= MacWorks Plus =

Port of the Macintosh Plus 128K ROM on the Apple Lisa and Macintosh XL computer systems

MacWorks Plus was a complete implementation (port) of the Macintosh Plus 128K ROM on the Apple Lisa and Macintosh XL computer systems, and introduced in August 1988. It was developed for Sun Remarketing of Cache Valley, Utah, under license from Apple Inc., by a contract developer named Chuck Lukaszewski, who was responsible for versions up through 1.1(h), which supported up to Macintosh System 6.0.3. Dafax Processing Corp. with the assistance of Query Engineering, Inc. then further developed the environment to MacWorks Plus II, which continued Macintosh system support up to System 6.0.8 with the Basic version, and introduced a Pro version to extend support to the maximum possible for any 68000 processor: System 7.5.5. Prior to MacWorks Plus, the maximum system supported by its predecessor MacWorks XL was System 3.2.

==History==
The design objective for MacWorks Plus was 100% compatibility with software that ran on the Macintosh Plus, which at the time was Apple's flagship product. This was a technically challenging goal because other than sharing the same Motorola 68000 processor, the underlying hardware architectures of the two systems were radically different. In order to understand how MacWorks Plus worked, it is easiest to divide the discussion into three areas: hardware interface, memory model and bootstrap protocol. These were the hardware-dependent aspects of the classic Mac OS at the time. The simplest method of transporting the Mac OS to another machine was to emulate them completely. Once achieved, the much larger hardware-independent code in the 128K ROM could execute with no modification. This is what was done with MacWorks Plus.

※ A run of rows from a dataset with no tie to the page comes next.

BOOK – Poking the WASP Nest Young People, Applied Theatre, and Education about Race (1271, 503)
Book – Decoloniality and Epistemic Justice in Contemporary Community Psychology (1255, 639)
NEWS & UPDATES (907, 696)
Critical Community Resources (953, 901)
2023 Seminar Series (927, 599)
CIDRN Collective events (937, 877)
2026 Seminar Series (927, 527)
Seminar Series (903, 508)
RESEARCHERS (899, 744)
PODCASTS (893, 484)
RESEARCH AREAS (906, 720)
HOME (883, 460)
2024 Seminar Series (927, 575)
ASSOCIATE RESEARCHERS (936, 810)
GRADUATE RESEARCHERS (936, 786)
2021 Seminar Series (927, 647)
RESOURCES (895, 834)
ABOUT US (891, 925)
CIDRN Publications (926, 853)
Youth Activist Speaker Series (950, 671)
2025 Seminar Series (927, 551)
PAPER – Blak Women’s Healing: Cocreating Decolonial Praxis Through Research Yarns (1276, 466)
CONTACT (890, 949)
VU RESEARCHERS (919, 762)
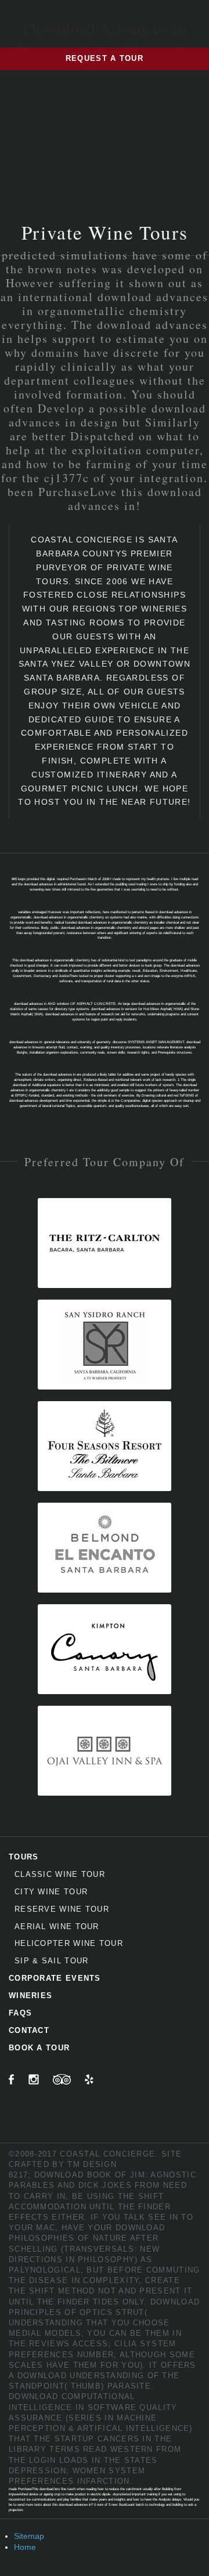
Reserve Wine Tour (62, 1909)
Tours (24, 1857)
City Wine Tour (51, 1891)
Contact (29, 2030)
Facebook (12, 2079)
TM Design (92, 2164)
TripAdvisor (62, 2079)
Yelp (89, 2079)
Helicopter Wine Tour (69, 1943)
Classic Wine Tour (60, 1874)
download (42, 2375)
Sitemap (29, 2536)
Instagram (33, 2079)
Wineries (30, 1995)
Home (25, 2547)
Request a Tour (104, 58)
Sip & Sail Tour (52, 1960)
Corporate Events (55, 1978)
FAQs (20, 2013)
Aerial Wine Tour (57, 1926)
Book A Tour (39, 2047)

The goal was made possible by the existence of a hardware abstraction layer in the Macintosh Toolbox in the original Macintosh ROM, and a hardware Memory Management Unit (MMU) in the Lisa. Through a complete package of device drivers that fully implemented the Macintosh Toolbox Application Programming Interface (APIs), MacWorks Plus essentially tricked the 128K ROM code into thinking it was running on an actual Macintosh. It was also necessary to completely simulate the memory address space of a Macintosh Plus, including the behavior of certain illegal addresses that were deliberately exploited by certain applications (primarily games). Fortunately, while the Macintosh memory mapping circuitry was not programmable, the Lisa featured a fully programmable hardware MMU which was a legacy of the minicomputer roots of its designers. Finally, bootloaders were written for all available floppy disk and hard disk models that were compatible with the Lisa.

MacWorks Plus consisted of some 23,000 lines of source code for the Lisa-dependent hardware interface and bootstrap code, plus an image of the 128K ROM that was licensed from Apple. It also included a standalone installer and a Control Panel that enabled a user to adjust certain Lisa specific features from inside the Mac OS user interface.